L'église de Laignelet est consacrée à saint Martin. Rien de plus normal puisque Saint Martin des Bois fut le premier nom de Laignelet.

Premiers habitants des lieux, des ermites vivaient dans la forêt autour d'une église consacrée à saint Martin, mais située plus à l'est, vers Landéan, au point culminant de la forêt. Vers la fin du XIe siècle, Raoul Ier de Fougères donna cette église aux moines de l'abbaye d'Évron et la transféra dans un cimetière du nom d'Agnelet (elle est mentionnée au XIe siècle sous le nom de ecclesia de Agnello, « l'église de l'agneau »), il voulait ainsi éloigner les ermites de ses terres de chasse, et il leur confia l'abbaye de Savigny, plus au nord.

Mieux située au bord d'une route, c'est peut-être la vraie raison de son transfert, l'église devint le centre d'une paroisse, la protection sacrée du cimetière favorisant l'apparition d'un village du nom de l'Aignelet, puis Laignelet; l'abbaye d'Évron y fit construire un prieuré.

La féodalité[modifier | modifier le code]

Comme ailleurs, le territoire de Laignelet comporte d'anciennes mottes castrales, témoins de l'insécurité qui régnait dans la deuxième moitié du XIe siècle : celle de la Fontaine la Chèze et celle de Malhaire, à 800 m du bourg, détruite aujourd'hui. Seuls des talus sont encore visibles.

L'ancienne église[modifier | modifier le code]

Il ne reste rien de l'église primitive, détruite à la fin du XIXe siècle pour faire place à l'édifice actuel. Elle comportait une nef romane remaniée au XVIe siècle, le chœur ayant lui, été reconstruit en 1830.

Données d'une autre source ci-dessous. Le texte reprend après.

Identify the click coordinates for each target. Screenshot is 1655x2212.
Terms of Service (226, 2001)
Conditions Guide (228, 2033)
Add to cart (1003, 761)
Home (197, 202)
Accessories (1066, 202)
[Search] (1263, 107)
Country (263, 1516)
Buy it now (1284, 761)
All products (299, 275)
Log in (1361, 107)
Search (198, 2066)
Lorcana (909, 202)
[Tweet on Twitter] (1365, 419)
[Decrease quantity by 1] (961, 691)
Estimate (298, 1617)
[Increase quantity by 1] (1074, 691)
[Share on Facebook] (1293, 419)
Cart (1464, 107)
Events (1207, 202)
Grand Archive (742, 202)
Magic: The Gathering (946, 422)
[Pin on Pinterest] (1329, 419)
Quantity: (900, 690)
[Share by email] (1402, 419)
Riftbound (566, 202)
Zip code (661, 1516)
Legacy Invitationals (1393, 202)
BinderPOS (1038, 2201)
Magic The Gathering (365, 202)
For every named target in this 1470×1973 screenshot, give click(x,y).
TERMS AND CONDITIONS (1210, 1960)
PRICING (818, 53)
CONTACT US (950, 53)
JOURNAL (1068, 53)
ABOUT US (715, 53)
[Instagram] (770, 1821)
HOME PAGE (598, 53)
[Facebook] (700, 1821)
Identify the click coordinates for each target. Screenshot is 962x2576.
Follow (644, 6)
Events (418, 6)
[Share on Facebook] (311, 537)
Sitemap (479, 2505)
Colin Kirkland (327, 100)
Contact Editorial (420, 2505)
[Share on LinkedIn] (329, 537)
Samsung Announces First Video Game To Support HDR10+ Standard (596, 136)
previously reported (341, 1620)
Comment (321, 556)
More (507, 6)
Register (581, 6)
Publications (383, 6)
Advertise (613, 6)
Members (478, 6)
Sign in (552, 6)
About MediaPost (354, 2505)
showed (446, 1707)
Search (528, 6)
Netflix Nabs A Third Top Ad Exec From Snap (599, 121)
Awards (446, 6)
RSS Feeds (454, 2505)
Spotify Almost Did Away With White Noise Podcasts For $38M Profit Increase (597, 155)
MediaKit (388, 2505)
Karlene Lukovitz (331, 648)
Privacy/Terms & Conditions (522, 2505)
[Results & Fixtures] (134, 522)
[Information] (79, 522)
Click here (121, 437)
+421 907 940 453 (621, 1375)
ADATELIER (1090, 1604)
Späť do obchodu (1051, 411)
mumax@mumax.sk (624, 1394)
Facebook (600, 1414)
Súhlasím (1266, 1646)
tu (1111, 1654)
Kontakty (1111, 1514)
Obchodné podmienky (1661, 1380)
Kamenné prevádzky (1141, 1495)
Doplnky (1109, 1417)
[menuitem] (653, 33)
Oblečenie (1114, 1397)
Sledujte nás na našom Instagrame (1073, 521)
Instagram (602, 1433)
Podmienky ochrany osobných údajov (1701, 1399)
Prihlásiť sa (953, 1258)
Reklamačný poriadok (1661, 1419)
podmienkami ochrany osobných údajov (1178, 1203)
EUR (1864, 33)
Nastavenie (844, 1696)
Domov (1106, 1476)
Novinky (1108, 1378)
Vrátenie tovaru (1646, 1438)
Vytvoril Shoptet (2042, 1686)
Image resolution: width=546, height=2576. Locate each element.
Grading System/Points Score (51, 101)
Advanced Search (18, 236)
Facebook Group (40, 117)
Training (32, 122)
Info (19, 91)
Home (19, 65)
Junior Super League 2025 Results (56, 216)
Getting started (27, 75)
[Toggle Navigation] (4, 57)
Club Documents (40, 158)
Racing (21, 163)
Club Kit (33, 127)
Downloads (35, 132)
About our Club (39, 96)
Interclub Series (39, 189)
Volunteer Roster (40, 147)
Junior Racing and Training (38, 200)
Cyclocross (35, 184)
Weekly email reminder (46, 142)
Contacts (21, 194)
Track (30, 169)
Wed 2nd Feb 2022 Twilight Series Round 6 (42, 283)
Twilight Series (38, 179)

La nouvelle église[modifier | modifier le code]

La présence de la verrerie contribua à l'augmentation de la population de la commune. Les 1 000 habitants de 1860 avaient presque doublé au début du siècle (1993 en 1911).

L'ancienne église romane jugée trop petite fut remplacée par l'édifice actuel, construit entre 1887 et 1890. Le patron de la verrerie, maire de Laignelet, n'y fut certainement pas pour rien.

Le tympan.

Ce fut la première église de l'architecte rennais Louis Hérault : église-halle (un seul toit pour trois nefs), dont la voûte bombée et les douze fins piliers évoquent le style gothique angevin. Deux chapelles (de la Vierge et de Saint-Joseph) donnent à l'église une certaine ampleur : le transept étant presque aussi long que la nef. La façade et le clocher ne furent cependant terminés qu'entre 1922 et 1926, la guerre ayant reculé l'achèvement et altéré les projets initiaux : la tour semble s'adapter moyennement à la façade de tuffeau et n'a pas été terminée (ni corniche, ni flèche). On y note la présence sur le tympan d'un Agneau de Dieu en mosaïque qui reprend le motif de l'ancienne porte principale. L'édifice a été récemment restauré.

Le fond de l'église s'orne d'une copie d'un grand tableau (le Christ en croix) donnée par l'empereur Napoléon III en 1858 à l'occasion de sa venue à Rennes pour l'inauguration du chemin de fer, une copie d'une œuvre célèbre de Philippe de Champaigne (XVIIe siècle).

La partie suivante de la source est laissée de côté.